Solo con la rivoluzione scientifica, nel sedicesimo secolo, ci siamo resi conto di quanto le cose fossero diverse, e dovettero passare ancora altre centinaia di anni prima che riuscissimo a comprendere l’evoluzione dei pianeti interni del sistema solare, che negli eoni sono diventati inferni di fuoco, oppure sono stati privati della loro atmosfera e vagano nudi nello spazio. E su almeno uno di questi pianeti, si è compiuto l’avvenimento più straordinario, la comparsa della vita complessa, il coronamento della storia di un impero di rocce, gas e ghiaccio…

Alcuni milioni di anni dopo il collasso della nebulosa che aveva dato origine al sole, i giganti gassosi erano del tutto formati e dominavano la scena; ma più all’interno, vicino alla giovane stella, quattro globi di roccia avevano combattuto per la supremazia delle loro orbite, ed ora, conclusasi la violenta fase del Tardo Bombardamento, stavano completando la loro evoluzione.

Il più interno, Mercurio, aveva una storia travagliata da migliaia di impatti durante il bombardamento. In particolare, verso la fine della pioggia di asteroidi, una delle collisioni era stata talmente grande da creare un immenso bacino da impatto, il Caloris, largo più di 1.500 chilometri. Le onde telluriche provocate dall’impatto si sarebbero poi concentrate agli antipodi del pianeta, corrugando la crosta rocciosa in onde concentriche, generando una vasta area di terreno caotico, fitto di valli e picchi; inoltre, l’energia liberata da questo e da altri impatti avrebbe parzialmente fuso il pianeta, riportandolo ad uno stato di intensa attività vulcanica, con la creazione di pianure laviche simili ai mari lunari.
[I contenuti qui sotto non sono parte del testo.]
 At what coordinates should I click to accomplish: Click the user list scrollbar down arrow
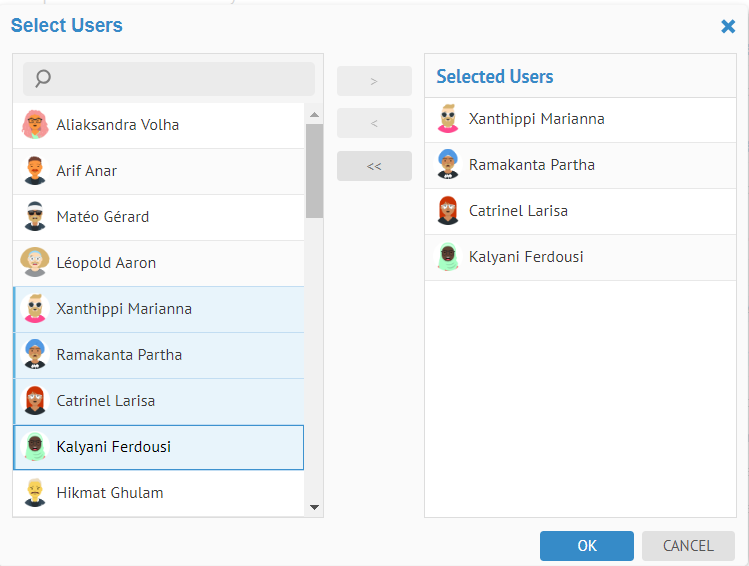[315, 508]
La fusione dell’interno del pianeta fu anche aiutata dalla grande eccentricità dell’orbita, provocando una compressione delle rocce capace di generare calore, e dall’alta densità degli elementi del nucleo di Mercurio, in grado di creare anche un debole campo magnetico, che perdura tutt’oggi.

La conseguenza più grave del bombardamento fu però la perdita dell’atmosfera di Mercurio, di cui oggi restano pochissime tracce, composta soprattutto di idrogeno, elio, sodio e potassio; il pianeta fu così lasciato nudo di fronte al Sole, privo di uno scudo protettivo delle radiazioni che ne bombardano la superficie, impedendo al calore di distribuirsi. A causa di ciò, durante la sua lenta rotazione Mercurio subisce un riscaldamento della parte esposta al sole oltre 420°, sufficienti a fondere il piombo, e al contempo la parte in ombra scende a meno di 150° sotto zero.
Il primo pianeta è un mondo nudo nel vuoto cosmico, immutato dal Tardo Bombardamento e tormentato dagli estremi di temperatura.
Ma così come l’assenza di atmosfera, anche il suo eccesso poteva generare effetti disastrosi, come nel caso del pianeta successivo: Venere.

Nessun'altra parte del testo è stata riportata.